Rebecca soltó un áspero suspiro.
—¿Y por fin se ha enterado?
—¿De qué?
—El incendio en los juzgados, y el fuego en la central eléctrica. Los dos provocados. Una pauta, ¿lo ve? Pell encontró algo que funcionaba. Y volvió a hacerlo.
Eso mismo había pensado Kathryn. Pero no intentó defenderse; se limitó a decir:
—Esta fuga no se parece a ninguna otra que hayamos visto.
—Sí, desde luego.
—Señora Sheffield, hay algo que…
—Espere. Primero quiero decirle una cosa.
—Adelante —respondió Dance, inquieta.
—Perdone, pero no tienen ustedes ni idea de a qué se están enfrentando. Tienen que hacer lo que le digo a la gente en mis seminarios. Son cursos sobre empoderamiento en el mundo de los negocios. Muchas mujeres creen que pueden juntarse con sus amigas a tomar una copa y poner verdes a los idiotas de sus jefes o a sus exmaridos, o a los novios que las tratan a patadas y que con eso basta para estar curadas. Pues las cosas no funcionan así. No puede una andar dando tumbos, no se puede improvisar sobre la marcha.
—Bueno, le agradezco…
—Primero se identifica el problema. Un ejemplo: no se siente usted cómoda saliendo con hombres. Segundo, se identifican los hechos que están en la raíz del problema. Una vez la violó un hombre con el que tenía una cita. Tercero, se estructura una solución. No se lanza una de cabeza a salir con hombres, ignorando sus miedos. Pero tampoco se hace una un ovillo y renuncia a los hombres para siempre. Hay que trazar un plan: se empieza lentamente, se queda con hombres para comer, en lugares públicos, y sólo se sale con los que no son físicamente arrolladores y no invaden tu espacio personal, que no beben, etcétera, etcétera. Se hace usted una idea. Luego, poco a poco, va expandiendo sus horizontes. Y pasados tres meses, seis, o un año, se ha resuelto el problema. Estructurar un plan y ceñirse a él. ¿Comprende lo que le digo?
—Sí, lo comprendo.
Dance pensó dos cosas: primero, que los seminarios de Rebecca Sheffield seguramente se llenaban hasta la bandera. Y segundo, que no le gustaría tener que frecuentar su compañía.
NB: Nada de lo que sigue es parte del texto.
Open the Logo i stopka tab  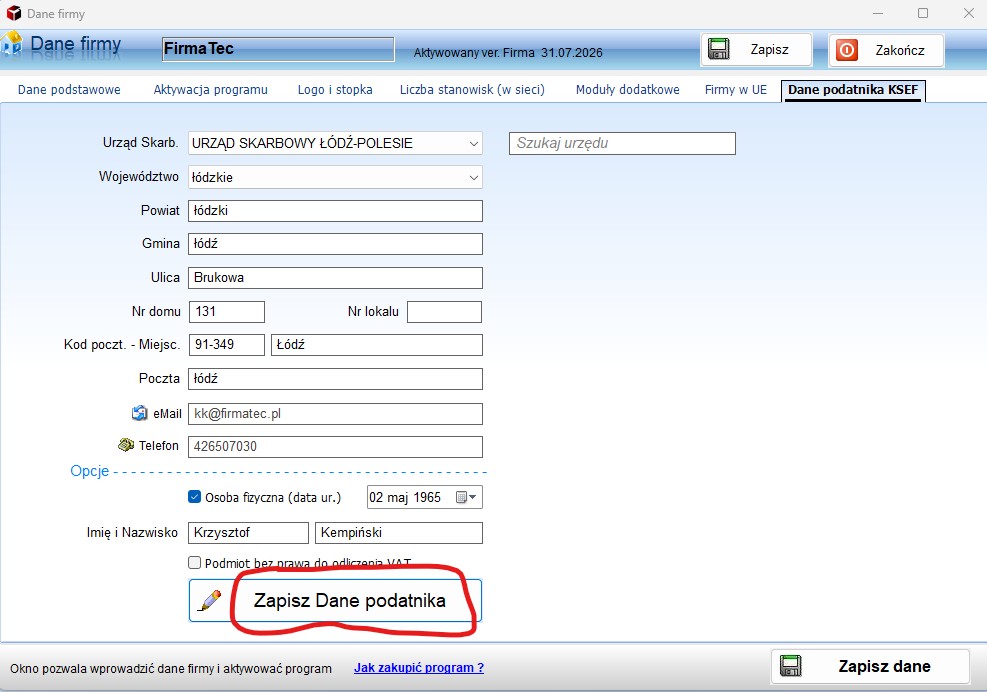335,90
Se preguntó si había acabado.
No.
—Muy bien, hoy tengo un seminario que no puedo cancelar, pero si mañana por la mañana aún no han detenido a Pell, me pasaré por allí. Puede que las cosas que recuerdo de hace ocho años les sirvan de ayuda. ¿O va contra las normas?
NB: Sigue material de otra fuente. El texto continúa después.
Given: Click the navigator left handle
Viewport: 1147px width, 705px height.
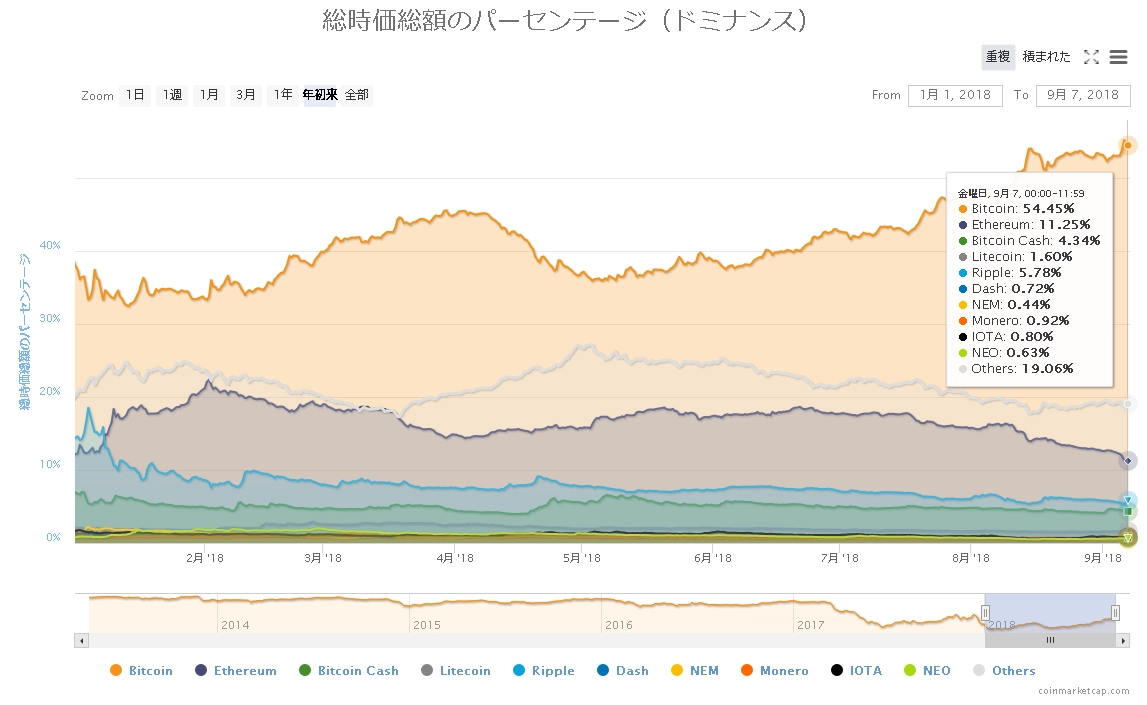Looking at the screenshot, I should (985, 613).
—No, en absoluto. Es buena idea.
—De acuerdo. Mire, tengo que colgar. ¿Qué iba a preguntarme?
—Nada importante. Confiemos en que se resuelvan las cosas antes, pero, si no, la llamaré para concretar los detalles del viaje.
—Me parece muy bien —contestó enérgicamente Sheffield, y colgó.